I used to pair that playlist with box wine and alone time. Get good and sauced and let it all out like an emotional enema powered by sangria. Tonight I’m enjoying my favorite whiskey and some off-brand ginger ale. No YouTube playlist—just headphones, a drink, and Spotify.
I ran out of excuses this evening, so I did some chores. I picked up the dog crap in the yard. Took the trash and recycle bins out. Then I cut down the “tree”—that overgrown weed behind my smoker. The thing I’ve used as a reason not to use the smoker lately.
I probably fight with myself more than most. Sometimes I freeze behind the screen of my phone, doom-scrolling instead of doing. I can’t really say why, but I know I’ve wasted many an evening that way. Sometimes I think it’s because what I want to accomplish feels too daunting—so I deflect with wasted time.
I try to establish healthy habits, but I easily let myself get sidetracked with more well-seasoned poor life choices. I tell myself that today I’ll step on the scale and begin again—only to forget, or avoid, the very thing I claim to want. Minor inconveniences turn into justifiable excuses to not do all the things. Better luck next week.
I cower at being vulnerable—truly crying, snot manifesting from my nose in sorrow vulnerable. I can’t say with full certainty why. Maybe it stems back to my formative years. Noise was noticeable, and being noticed wasn’t always for the best. So silent suffering meant you were left alone, and in some way that made sense. Sometimes I long to be held and to be told it’s okay to feel, okay to cry. But the words never come out, and I keep it all locked inside.
The world is full of silent sufferers like myself. We don’t hold meetings because that would require communication and acknowledgement of the suffering. The first rule of suffering club is: we don’t talk about suffering club. The silent suffering isn’t just done by men, but I’d wager the early expiration of men might be tied to how many of us never let go of pain.
I think Robin Williams was the poster child for this community. A man who brought joy to the masses, but died by his own hand—unable to provide for himself what he gave to so many. Just... joy. I don’t write this to alarm anyone. I write it to express these emotions, so that others like me might not feel so alone in all of this.
I am better than I ever was about self-care. But I still fully suck at it and tend to withdraw. I’ll shoulder someone else’s burden with ease, but I’ve never felt worthy to burden someone the same way. For that, I also lack an explanation. I know it’s an area I need to improve. I hope to do it without too many doom scrolls or justified excuses in between now and then.
Sunday night, I chose to sit in bed and read instead of doom scroll or put on a comforting show. That is progress—crawling back out of my cocoon of solitude. Slowly, the good habits will return, one by one. And I can judge myself just a little less harshly. I can shine just a bit more. Things will feel a bit lighter. Like all the other skills I’ve taught myself over the years, I believe this is one more I can add to the list of accomplishments.

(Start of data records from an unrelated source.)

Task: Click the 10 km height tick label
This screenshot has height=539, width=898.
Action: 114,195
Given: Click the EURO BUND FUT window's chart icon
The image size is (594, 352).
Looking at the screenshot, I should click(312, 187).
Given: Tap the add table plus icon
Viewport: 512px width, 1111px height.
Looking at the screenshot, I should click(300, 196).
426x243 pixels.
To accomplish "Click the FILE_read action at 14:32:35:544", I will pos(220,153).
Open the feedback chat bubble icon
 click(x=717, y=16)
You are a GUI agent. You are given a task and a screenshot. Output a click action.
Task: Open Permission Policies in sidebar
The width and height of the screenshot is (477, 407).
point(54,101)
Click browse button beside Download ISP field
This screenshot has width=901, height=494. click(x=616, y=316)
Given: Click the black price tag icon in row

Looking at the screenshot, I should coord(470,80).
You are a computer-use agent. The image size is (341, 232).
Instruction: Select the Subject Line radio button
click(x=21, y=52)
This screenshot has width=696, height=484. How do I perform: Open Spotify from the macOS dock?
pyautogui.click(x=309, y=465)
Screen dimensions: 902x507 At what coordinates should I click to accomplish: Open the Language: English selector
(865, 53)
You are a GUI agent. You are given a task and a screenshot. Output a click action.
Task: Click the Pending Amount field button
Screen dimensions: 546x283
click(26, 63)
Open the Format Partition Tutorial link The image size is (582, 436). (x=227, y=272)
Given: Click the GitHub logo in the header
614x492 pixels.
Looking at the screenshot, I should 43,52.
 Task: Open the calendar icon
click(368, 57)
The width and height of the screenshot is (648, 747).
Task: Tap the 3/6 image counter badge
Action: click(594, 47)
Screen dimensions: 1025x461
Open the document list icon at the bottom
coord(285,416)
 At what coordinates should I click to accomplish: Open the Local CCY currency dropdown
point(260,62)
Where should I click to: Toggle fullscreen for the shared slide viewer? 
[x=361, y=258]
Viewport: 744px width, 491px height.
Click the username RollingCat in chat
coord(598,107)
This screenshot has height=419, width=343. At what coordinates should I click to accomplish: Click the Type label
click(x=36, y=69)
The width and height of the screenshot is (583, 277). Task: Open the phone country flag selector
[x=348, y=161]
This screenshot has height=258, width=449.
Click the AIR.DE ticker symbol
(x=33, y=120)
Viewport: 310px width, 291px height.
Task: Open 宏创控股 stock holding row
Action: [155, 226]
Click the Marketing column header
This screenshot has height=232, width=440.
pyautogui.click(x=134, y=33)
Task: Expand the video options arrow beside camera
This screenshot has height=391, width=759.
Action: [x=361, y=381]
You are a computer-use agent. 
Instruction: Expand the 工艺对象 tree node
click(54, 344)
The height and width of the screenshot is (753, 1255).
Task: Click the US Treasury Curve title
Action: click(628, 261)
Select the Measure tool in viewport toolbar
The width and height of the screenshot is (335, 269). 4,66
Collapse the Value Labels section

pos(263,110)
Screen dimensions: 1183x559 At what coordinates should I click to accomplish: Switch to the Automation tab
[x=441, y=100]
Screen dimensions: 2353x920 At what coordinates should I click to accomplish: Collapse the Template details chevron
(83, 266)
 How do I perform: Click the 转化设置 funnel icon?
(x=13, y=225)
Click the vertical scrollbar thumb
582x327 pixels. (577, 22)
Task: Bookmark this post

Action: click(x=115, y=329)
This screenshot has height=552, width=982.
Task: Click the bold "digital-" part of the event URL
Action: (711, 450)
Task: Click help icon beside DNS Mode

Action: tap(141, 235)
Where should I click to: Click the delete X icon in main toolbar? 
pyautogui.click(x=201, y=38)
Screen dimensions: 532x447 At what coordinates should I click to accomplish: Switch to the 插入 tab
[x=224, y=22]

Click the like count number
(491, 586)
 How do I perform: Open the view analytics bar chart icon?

To add some light to the darkness, I have some things of worth to report. I deleted DoorDash. It’s too easy to summon fast food to the house, and hell—it’s expensive. I kicked that habit. I just finished prepping work lunch a short time ago. That’s two days in a row. I slayed the tree behind the smoker. I have fish that needs to be smoked soon—a new adventure for me.
Justin and I spent the weekend being idiots together and replaced the cooling system on my Jeep. That was work that needed to be done for a while, and getting it done lifted a huge burden from my mind.
To all my fellow silent sufferers: you are not alone in this. A good shower cry is still a cry. Better days will come, and through self-work we can get better. One day at a time. One step at a time. Never stop making progress, and at least celebrate the small victories.
Oh—and don’t be such an asshole to yourself. Plenty of other people can do that for you. You, at the very least, deserve to have yourself in your corner.